What the task asks — Would you restate every entry that follows, word for word, and leave out the pictures?

Data extracts —
=== Section Start ===

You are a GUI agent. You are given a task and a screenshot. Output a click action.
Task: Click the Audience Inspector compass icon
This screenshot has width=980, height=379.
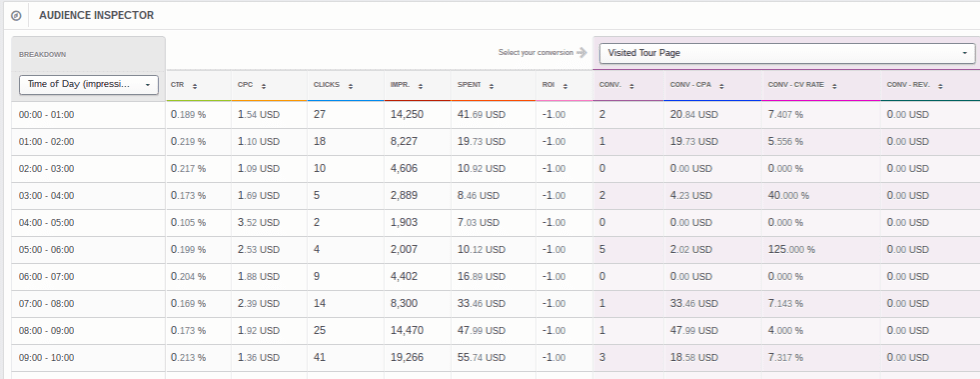tap(16, 16)
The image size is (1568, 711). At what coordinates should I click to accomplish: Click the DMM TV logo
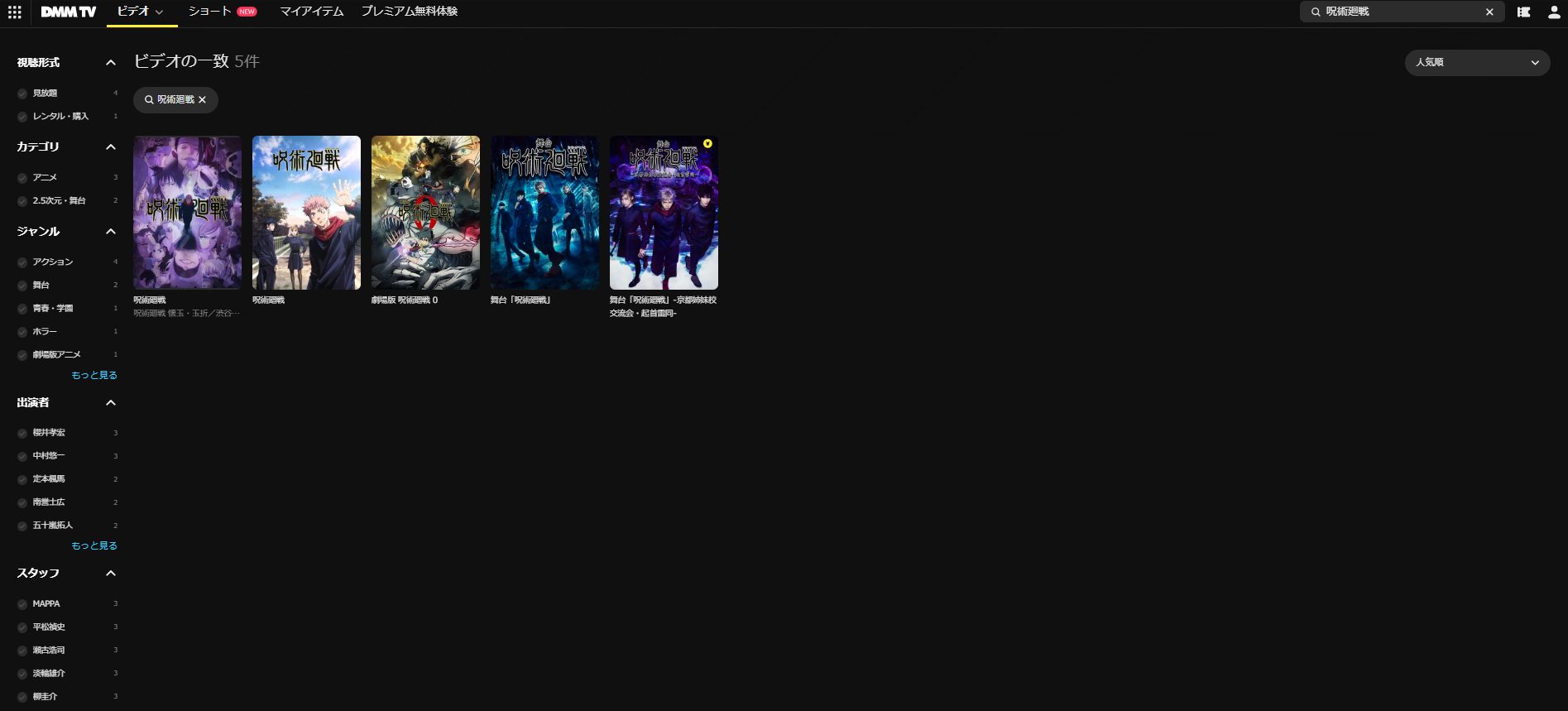69,12

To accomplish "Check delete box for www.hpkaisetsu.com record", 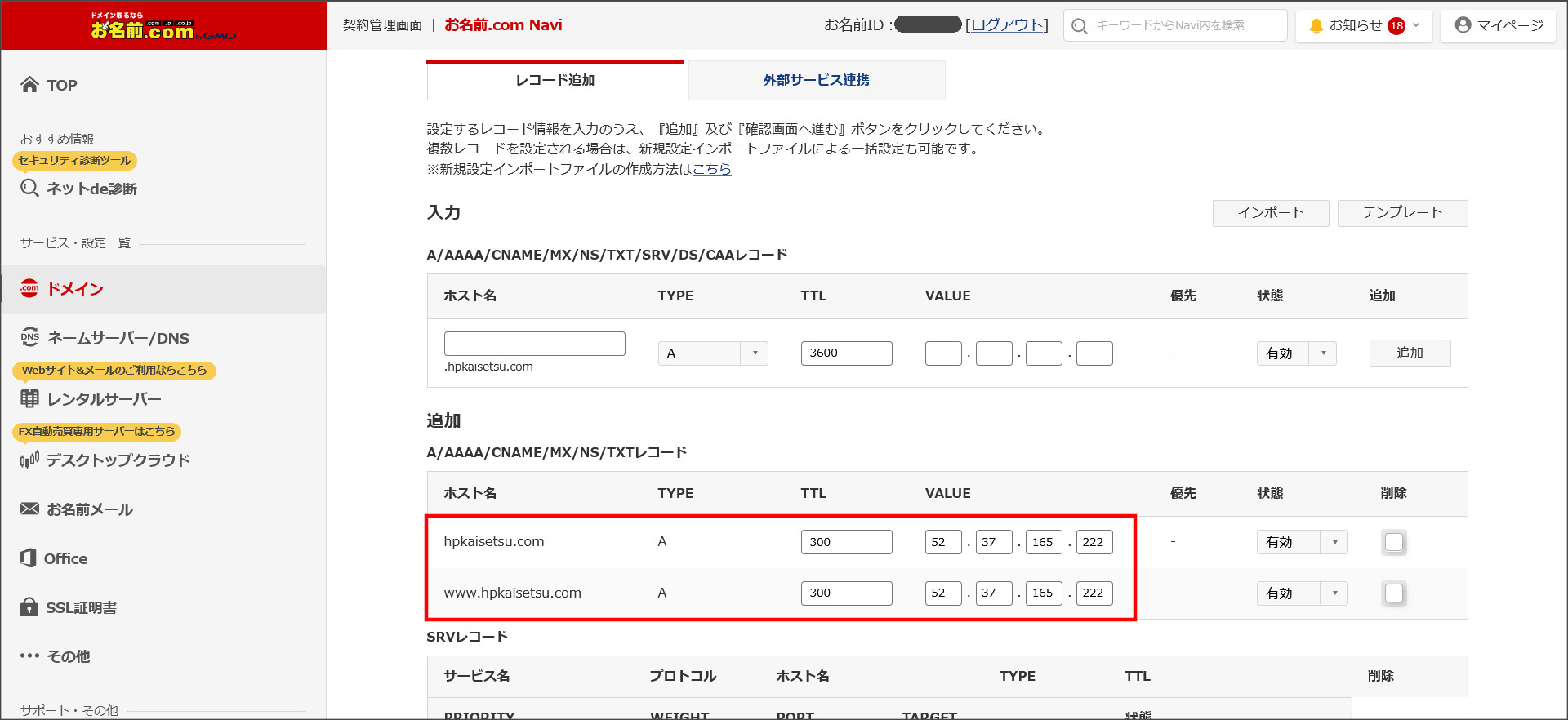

=== Section End ===

Result of the task —
You are a GUI agent. You are given a task and a screenshot. Output a click action.
Task: Click the Audience Inspector compass icon
This screenshot has width=980, height=379.
tap(16, 16)
The image size is (1568, 711). At what coordinates should I click to accomplish: Click the DMM TV logo
69,12

To accomplish "Check delete box for www.hpkaisetsu.com record", 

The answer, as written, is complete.